Our script will perform the core ingestion logic. A critical choice is the chunking strategy. RecursiveCharacterTextSplitter from LangChain is a robust choice that tries to split on sensible boundaries (paragraphs, sentences, etc.).

python

import psycopg2
from psycopg2.extras import execute_values
from langchain.text_splitter import RecursiveCharacterTextSplitter
from sentence_transformers import SentenceTransformer

# --- Configuration ---
DB_CONNECTION_STRING = "postgresql://user:password@host:port/dbname"
MODEL_NAME = 'all-MiniLM-L6-v2'

# --- Initialize components ---
text_splitter = RecursiveCharacterTextSplitter(
    chunk_size=1000,
    chunk_overlap=200,
    length_function=len,
)
model = SentenceTransformer(MODEL_NAME)

def ingest_document(source_id: str, document_text: str):
    """Chunks, embeds, and stores a single document."""
    print(f"Ingesting document: {source_id}")
    
    # 1. Chunk the document
    chunks = text_splitter.split_text(document_text)
    
    # 2. Generate dense embeddings
    embeddings = model.encode(chunks, show_progress_bar=True)
    
    # 3. Prepare data for insertion
    records_to_insert = []
    for i, chunk in enumerate(chunks):
        embedding = embeddings[i].tolist()
        # The content_tsv will be generated by a trigger in the DB for efficiency
        records_to_insert.append((source_id, i, chunk, embedding))

    # 4. Insert into database
    with psycopg2.connect(DB_CONNECTION_STRING) as conn:
        with conn.cursor() as cur:
            execute_values(
                cur,
                """INSERT INTO document_chunks (source_id, chunk_sequence, content, embedding)
                   VALUES %s""",
                records_to_insert
            )
    print(f"Successfully ingested {len(chunks)} chunks for document: {source_id}")

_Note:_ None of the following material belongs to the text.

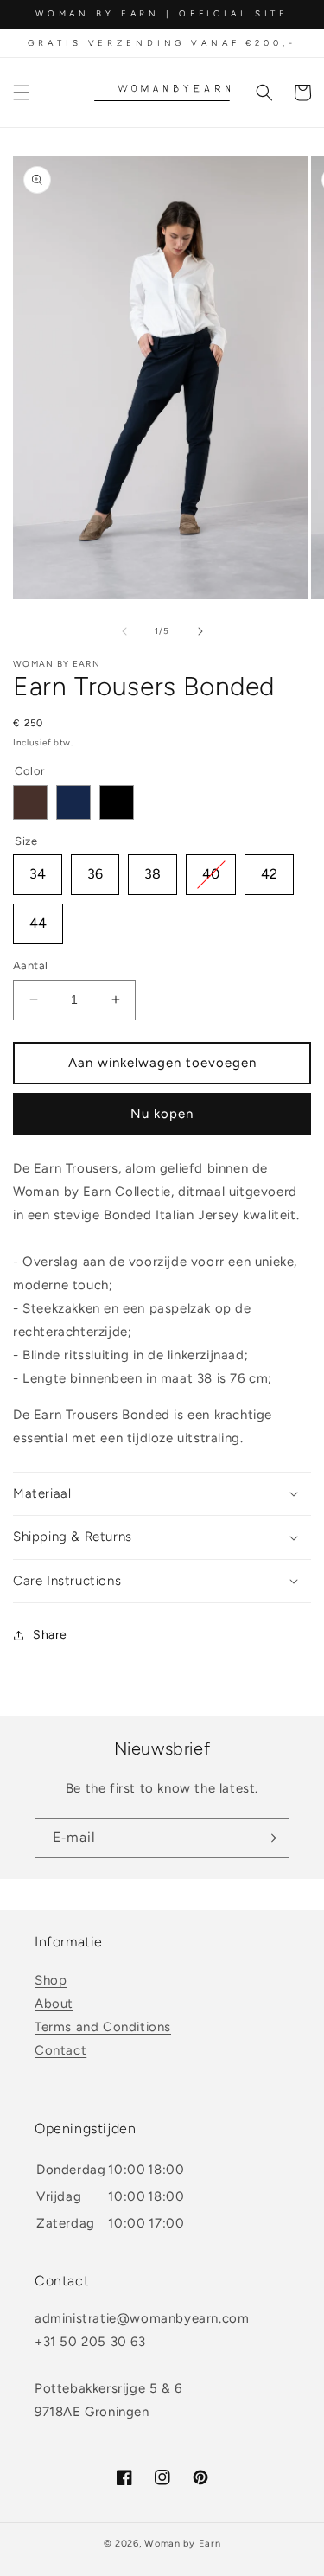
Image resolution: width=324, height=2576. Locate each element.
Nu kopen (162, 1114)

Notice we are not generating the tsvector in the Python code. While possible, it's more efficient and consistent to let PostgreSQL handle it automatically using a trigger. This ensures the tsvector is always in sync with the content.

sql

-- Create a function to update the tsvector column
CREATE OR REPLACE FUNCTION update_document_chunks_tsv() RETURNS TRIGGER AS $$
BEGIN
    NEW.content_tsv := to_tsvector('english', NEW.content);
    RETURN NEW;
END;
$$ LANGUAGE plpgsql;

-- Create a trigger that calls the function before insert or update
CREATE TRIGGER tsvector_update_trigger
BEFORE INSERT OR UPDATE ON document_chunks
FOR EACH ROW EXECUTE FUNCTION update_document_chunks_tsv();

Now, any INSERT or UPDATE on the document_chunks table will automatically populate the content_tsv column.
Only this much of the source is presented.